= Pat McAllister =

Northern irish footballer (born 1972)

Patrick McAllister (born 3 February 1972) is a Northern Irish former football midfielder or defender who subsequently worked in football coaching. He is the manager of Sport & Leisure Swifts. His previous role in football was as manager of Donegal Celtic, where he resigned in August 2013.

==Playing career==
A native of Belfast, McAllister began his career at Cliftonville. After making only six league appearances for the Reds, McAllister caught the eye of Scottish Premier Division side Dunfermline Athletic, who signed him in July 1990. Although McAllister remained at East End Park for two and a half seasons he made little impact at the club, managing only six Premier Division appearances for Dunfermline.

In August 1992 McAllister was loaned back to Cliftonville, making three league appearances. In December 1992 the move was made permanent, with McAllister making 60 league appearances (eight goals) for the club.
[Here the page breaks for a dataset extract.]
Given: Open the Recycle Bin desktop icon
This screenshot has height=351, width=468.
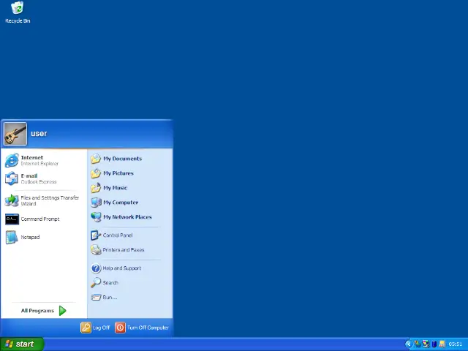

During this time McAllister turned out for the Irish League representative team, having previously played for the league's under-21 side earlier in his career.

===Coleraine===
In 1995 manager Kenny Shiels brought McAllister to Coleraine for £32,000, a record transfer fee for the Showgrounds club. He was a key member of the Coleraine side that won the 1995–96 First Division title by some distance whilst also capturing the Ulster Cup. A popular figure with the club's supporters, McAllister acted as captain for much of his ten years at the Showgrounds and demonstrated his versatility by playing across the defence and even as an emergency keeper, most notably during the 2000 Gold Cup final. McAllister put in a man of the match performance during the 2003 Irish Cup final as Coleraine secured victory. With Coleraine qualifying for the 2003–04 UEFA Cup, McAllister put in another man of the match showing as the club shocked Portuguese club U.D. Leiria 2–1 in their First Round First Leg tie. However, he missed the Irish Cup final in 2004 due to suspension, with disciplinary problems a feature of his time at the club. His final appearance was a league match against Portadown on 8 April 2005 and McAllister finished with 335 appearances and 42 goals for the Coleraine first team. He finished his playing career at Donegal Celtic.

==Coaching career==
In 2009 Donegal Celtic manager Paddy Kelly left the club and McAllister was appointed as his replacement. The move proved a success as the club were promoted to the IFA Premiership at the end of his first season in charge, defeating Institute in a play-off. However, despite this success McAllister quit as manager during the summer of 2010 for personal reasons and was replaced by Marty Tabb.

He served for a spell as assistant manager at Glenavon, although his contract was allowed to expire in May 2012 and he left the Lurgan club.

In October 2012 McAllister returned to the manager's position at Donegal Celtic when it became apparent that Declan McGreevy, who had only recently replaced Stephen Small as manager, did not possess the necessary coaching qualifications to work at that level. His first game back in charge was 26 October away tie against Glentoran. McAllister's second spell at the club was considerably less successful than his first as Donegal Celtic were relegated following a play-off defeat at the hands of Warrenpoint Town F.C. In the immediate aftermath of this result McAllister suggested that he was considering his future but did not quit. However, on 4 August 2013 McAllister once again announced his resignation as Donegal Celtic manager, stating that the club could not match his ambitions, after reports were released suggesting that they would be paying neither wages nor expenses to players in the coming season. Following his resignation several players and the chairman also departed the club.

McAllister returned to coaching during the 2013–14 season when he took charge of Sport & Leisure Swifts F.C. with the club lying bottom of the NIFL Championship 2. Although the club continued to struggle for much of the remainder of the season victory in their final day match against Chimney Corner F.C. ensured their survival. Following the confirmation of the club's survival McAllister was confirmed as manager for the 2014–15 season.